Go to the appex-10-[GITHUB USERNAME] repo, clone it, and
start a new project in RStudio.
inferNOTE: you may need to install the infer
package. You may do so by typing install.packages("infer)
in the Console.
library(tidyverse)
library(infer)
The General Social Survey (GSS) gathers data on contemporary American society in order to understand and explain trends and constants in attitudes, behaviors, and attributes. Hundreds of trends have been tracked since 1972. In addition, since the GSS adopted questions from earlier surveys, trends can be followed for up to 70 years.
The GSS contains a standard core of demographic, behavioral, and attitudinal questions, plus topics of special interest. Among the topics covered are civil liberties, crime and violence, intergroup tolerance, morality, national spending priorities, psychological well-being, social mobility, and stress and traumatic events.
We will analyze data from the 2018 GSS, using to understand how much time US adults spend on email.

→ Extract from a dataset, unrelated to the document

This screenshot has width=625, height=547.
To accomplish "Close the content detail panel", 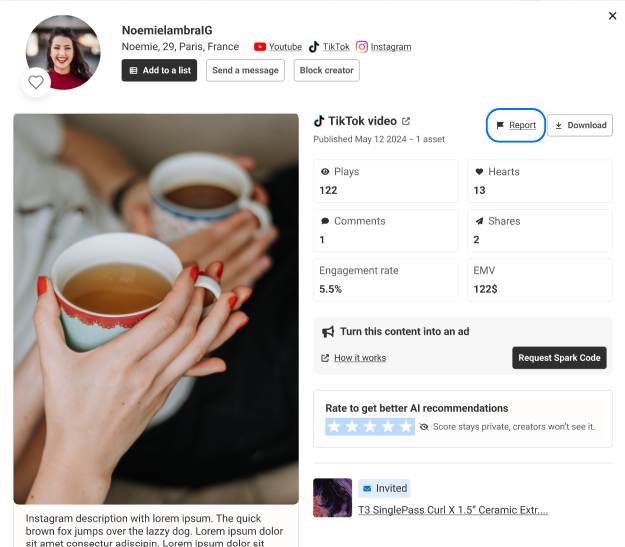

gss_email <- read_csv("data/gss_email_2018.csv") %>%
slice(150:300)
We’ll use the variable email: the number of minutes the
respondents spend on email weekly. We will begin by live-coding
together, and then you must complete the remainder of the Application
Exercise on your own!
We want to calculate a 95% confidence interval for the mean amount of time Americans spend on email weekly.
Set a seed to control R’s random sampling process.
We will use the infer package to calculate a 95%
confidence interval for the median amount of time Americans spend on
email weekly.
We start by setting a seed. We’ll use 1234 to set our seed today but you can use any value you want on assignments.
set.seed(1234)
Un-comment the lines and fill in the blanks to create a data frame containing the bootstrapped data - sample medians in our case.
boot_dist <- gss_email #%>%
Glimpse the data frame of the bootstrapped data.
### Glimpse the bootstrapped data frame
Fill in the blanks to construct the 95% bootstrap confidence interval for the median amount of time Americans spend on email weekly.
Write the interpretation for the interval calculated above.